[Der Bericht von Human Rights Watch hat zahlreiche Reaktionen hervorgerufen. Unterschiedliche Positionen dazu wurden in einem Artikel der Deutschen Welle hier: <http://www.dw.de/streit-um-streubomben-bericht-von-hrw/a-18012403> zusammengefasst – Anm. d. Redaktion der Ukraine-Analysen]
Ukraine: Widespread Use of Cluster Munitions
Government Responsible for Cluster Attacks on Donetsk
October 20, 2014
(Berlin) – Ukrainian government forces used cluster munitions in populated areas in Donetsk city in early October 2014, Human Rights Watch said today. The use of cluster munitions in populated areas violates the laws of war due to the indiscriminate nature of the weapon and may amount to war crimes.
During a week-long investigation in eastern Ukraine, Human Rights Watch documented widespread use of cluster munitions in fighting between government forces and pro-Russian rebels in more than a dozen urban and rural locations. While it was not possible to conclusively determine responsibility for many of the attacks, the evidence points to Ukrainian government forces’ responsibility for several cluster munition attacks on Donetsk. An employee of the International Committee of the Red Cross (ICRC) was killed on October 2 in an attack on Donetsk that included use of cluster munition rockets.
It is shocking to see a weapon that most countries have banned used so extensively in eastern Ukraine,” said Mark Hiznay, senior arms researcher at Human Rights Watch. “Ukrainian authorities should make an immediate commitment not to use cluster munitions and join the treaty to ban them.”

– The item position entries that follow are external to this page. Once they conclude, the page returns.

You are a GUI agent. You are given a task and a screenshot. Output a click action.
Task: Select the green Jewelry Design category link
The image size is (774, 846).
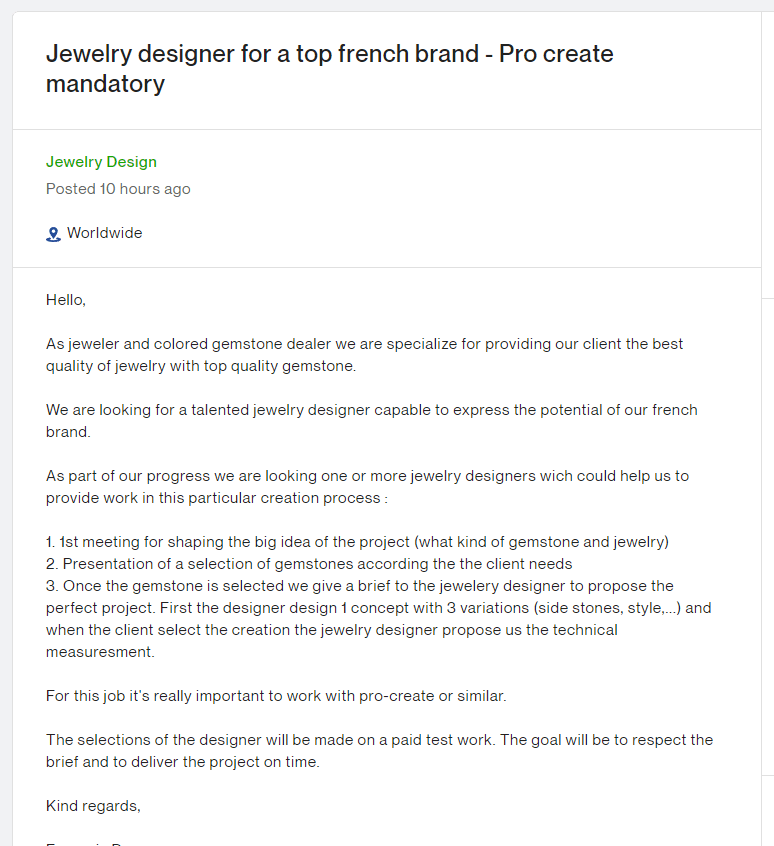(101, 161)
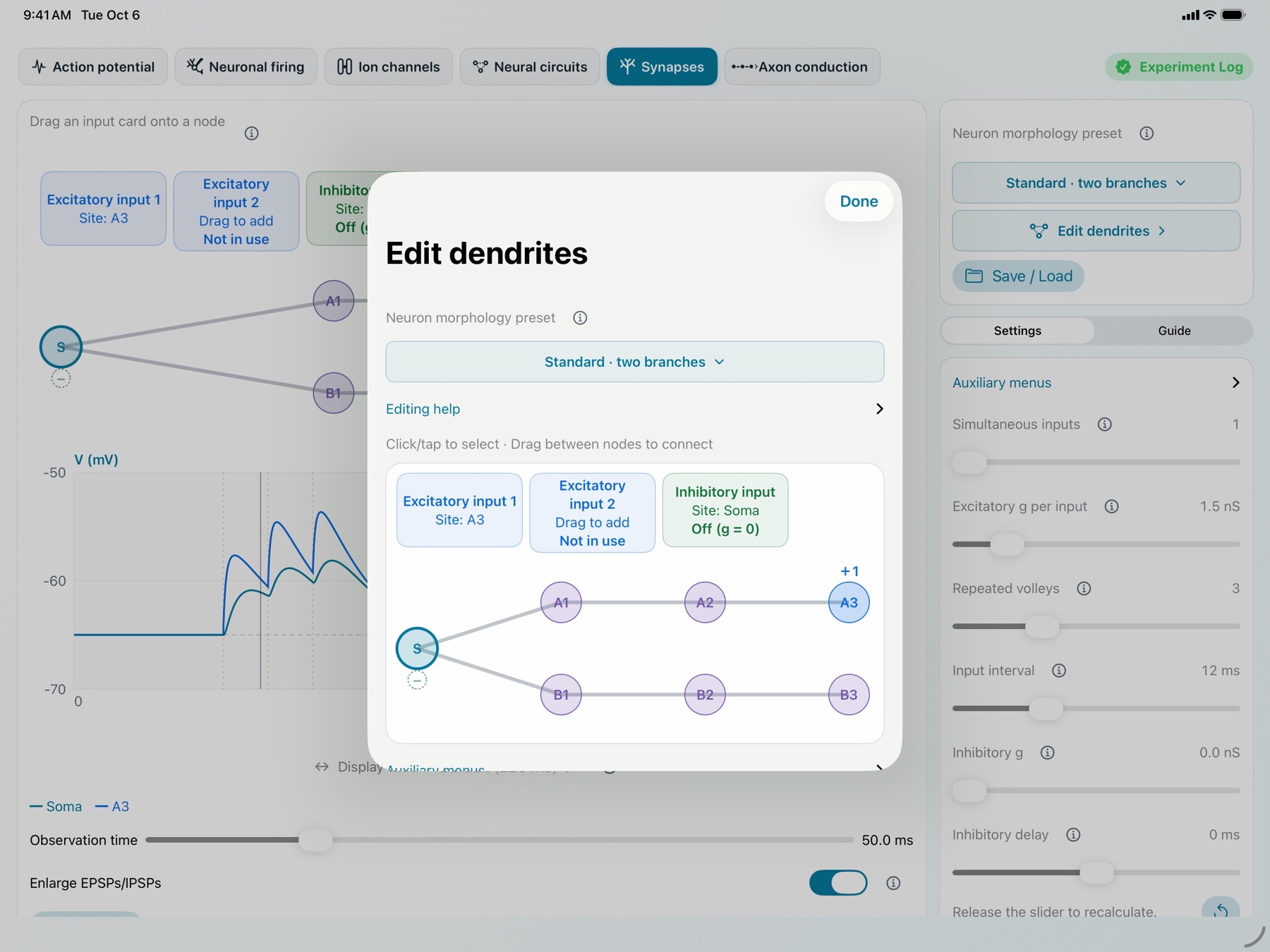The image size is (1270, 952).
Task: Expand the Auxiliary menus section in Settings
Action: [1096, 383]
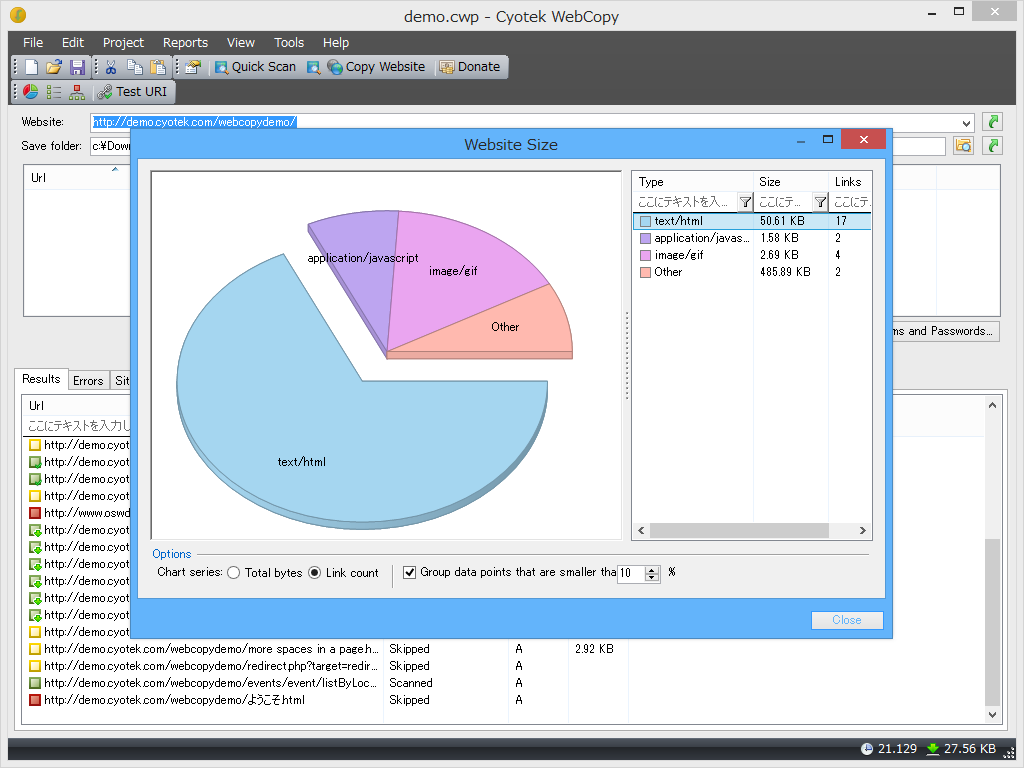Viewport: 1024px width, 768px height.
Task: Click the Donate button
Action: pyautogui.click(x=470, y=67)
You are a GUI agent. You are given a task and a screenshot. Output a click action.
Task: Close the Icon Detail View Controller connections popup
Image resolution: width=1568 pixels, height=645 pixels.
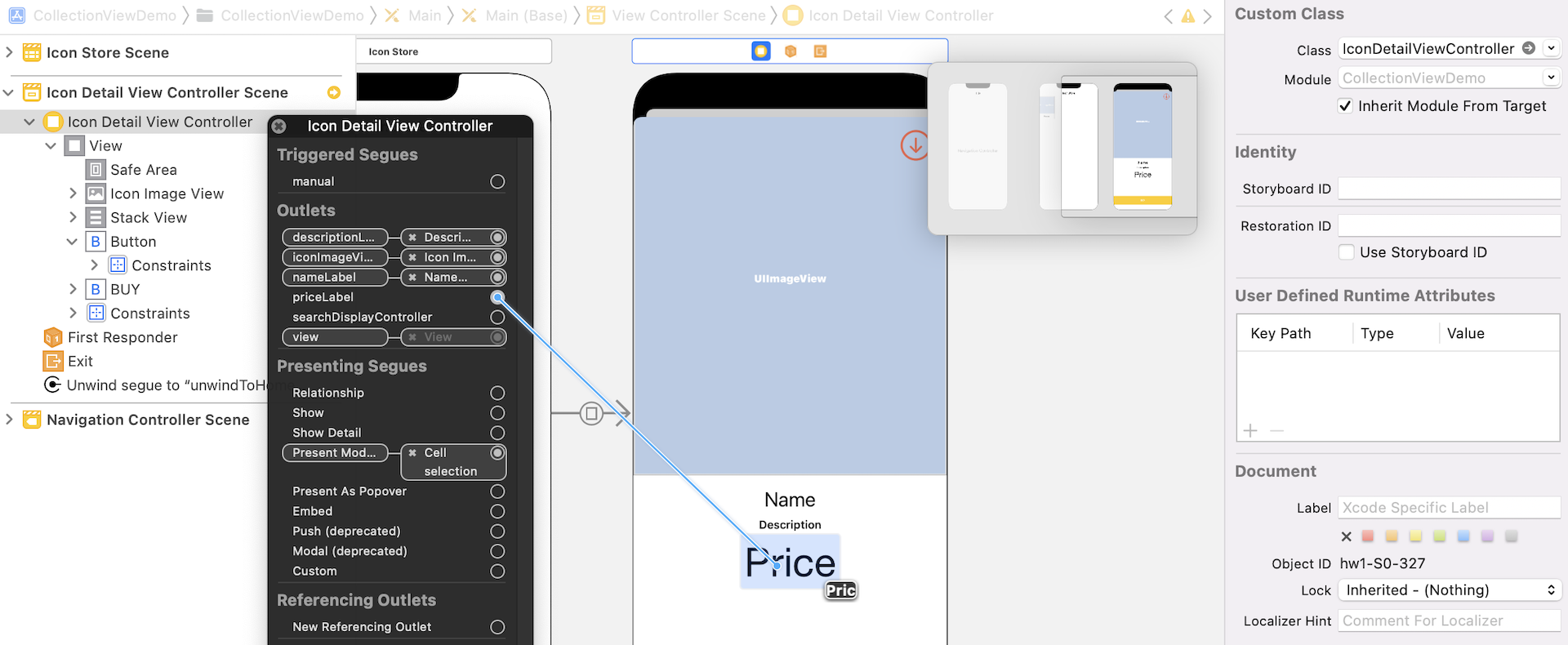pyautogui.click(x=279, y=127)
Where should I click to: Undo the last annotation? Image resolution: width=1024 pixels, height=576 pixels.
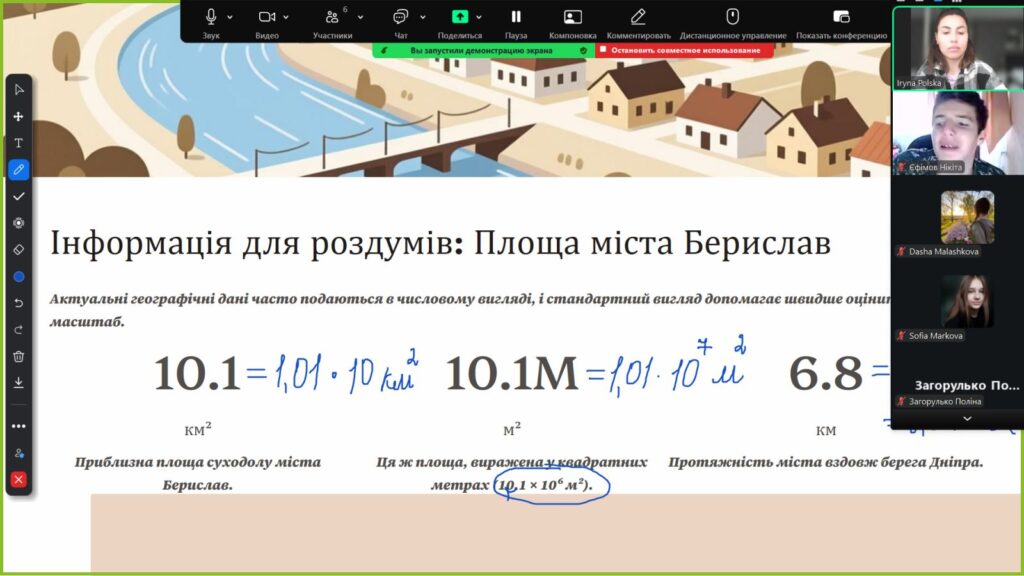18,302
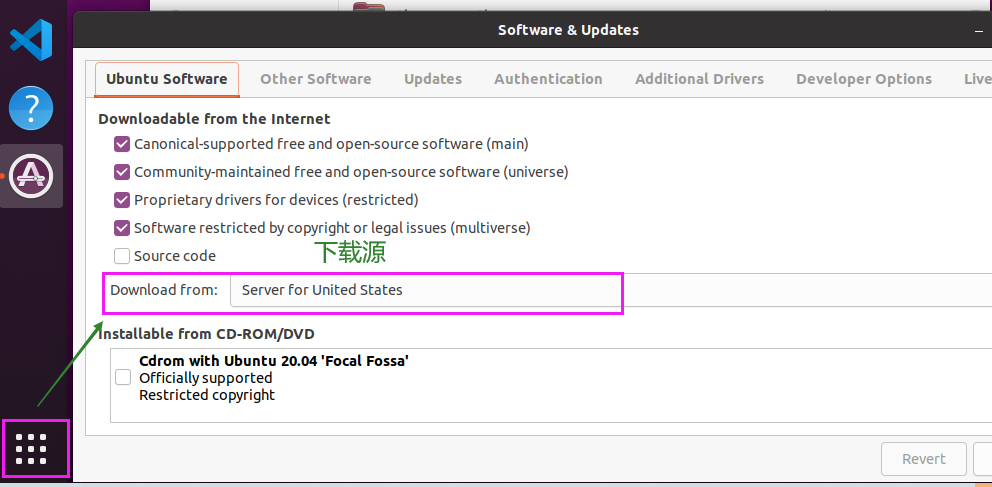Select the Ubuntu Software tab
This screenshot has height=487, width=992.
167,79
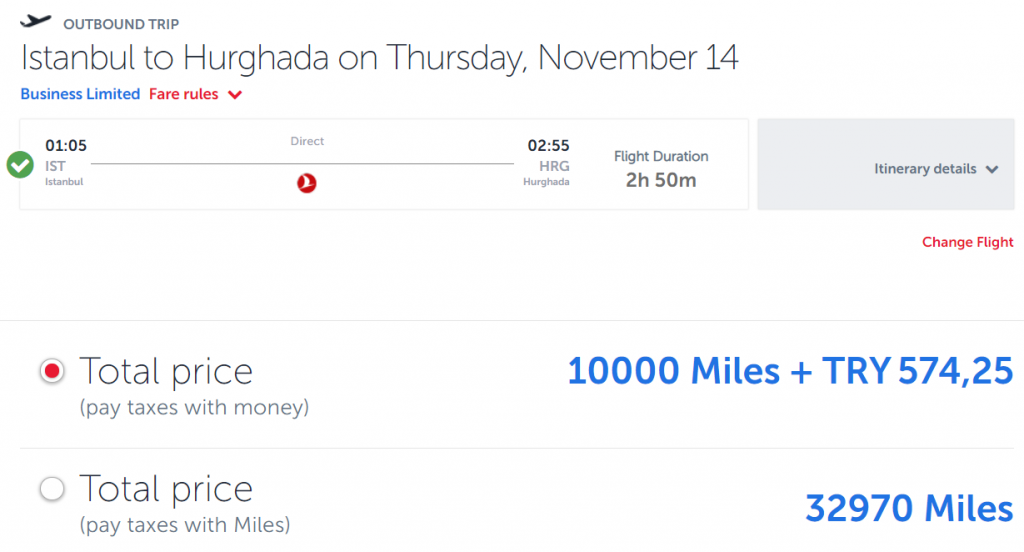
Task: Select pay taxes with money option
Action: [x=52, y=371]
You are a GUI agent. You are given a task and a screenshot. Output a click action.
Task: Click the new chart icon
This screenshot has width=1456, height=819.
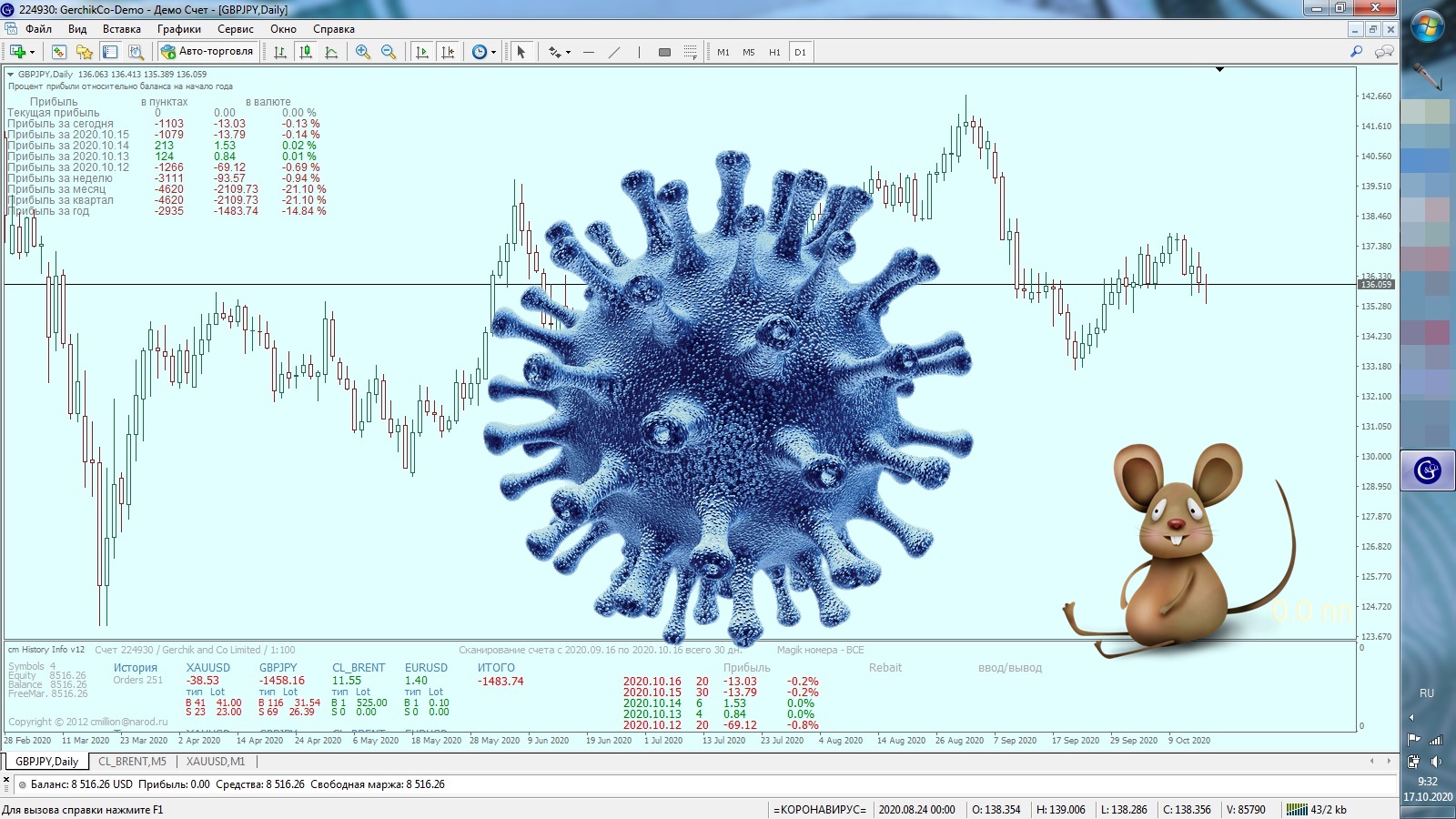[x=16, y=52]
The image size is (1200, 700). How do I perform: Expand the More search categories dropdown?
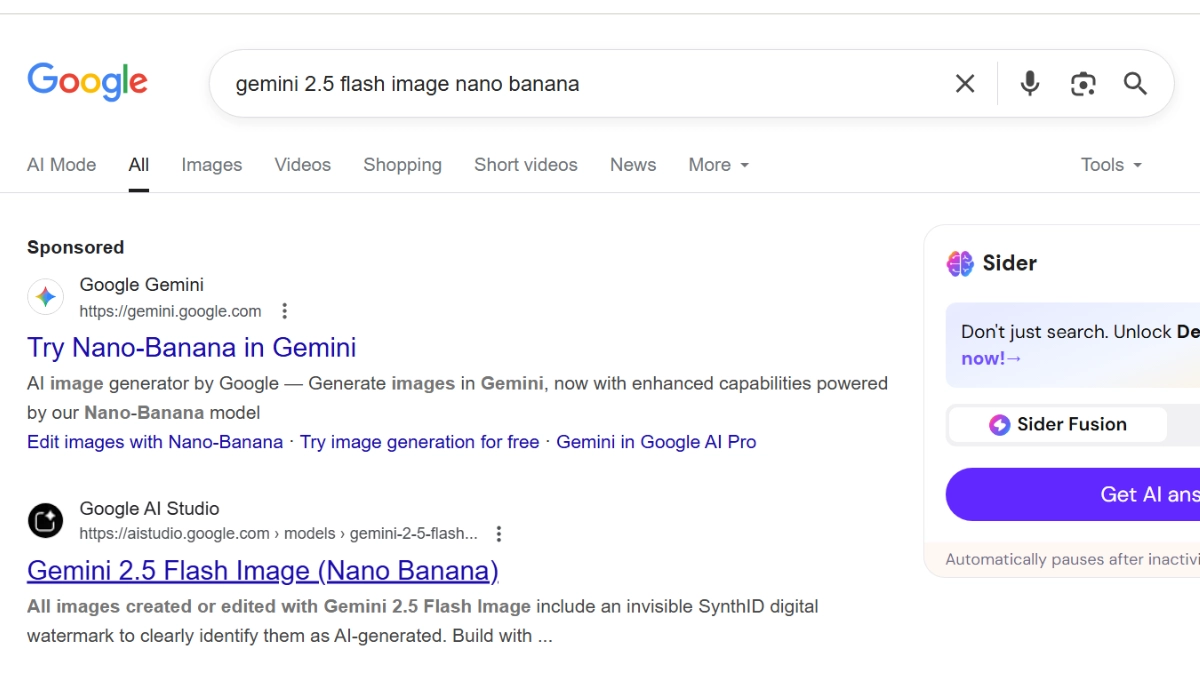click(718, 165)

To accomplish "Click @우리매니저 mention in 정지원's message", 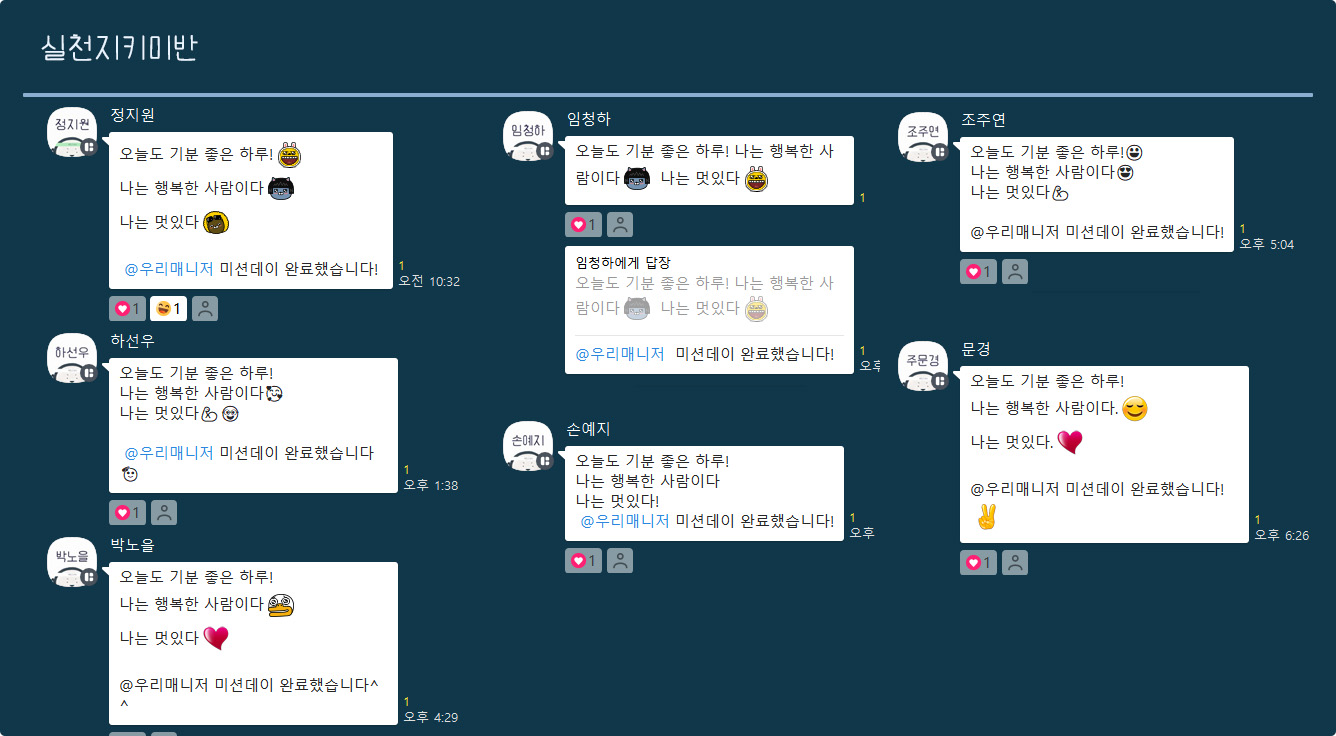I will pyautogui.click(x=169, y=269).
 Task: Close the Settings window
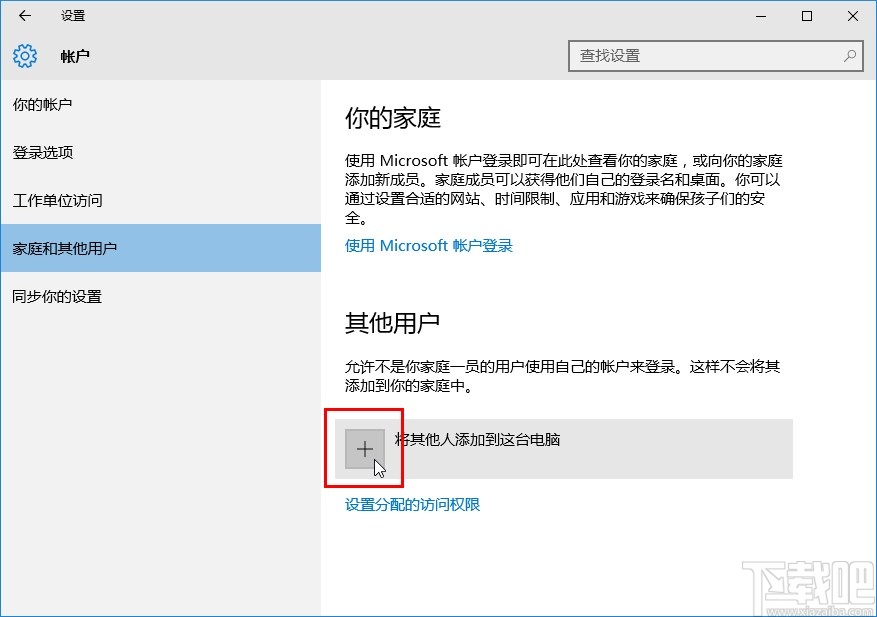[851, 16]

Cluster munitions contain dozens or hundreds of smaller munitions, called submunitions, in a container such as a rocket or a bomb. After launch, the container opens up dispersing the submunitions which are designed to explode when they hit the ground. The submunitions are spread indiscriminately over a wide area, often the size of a football field, putting anyone in the area at the time of attack, whether combatants or civilians, at risk of death or injury. In addition, many of the submunitions do not explode on contact, but remain armed, becoming de facto landmines. Any location contaminated with dud submunitions remains hazardous until cleared by deminers.
To date, 114 countries have joined the treaty that comprehensively bans cluster munitions because of the danger they pose to civilians. Ukraine has not joined the treaty.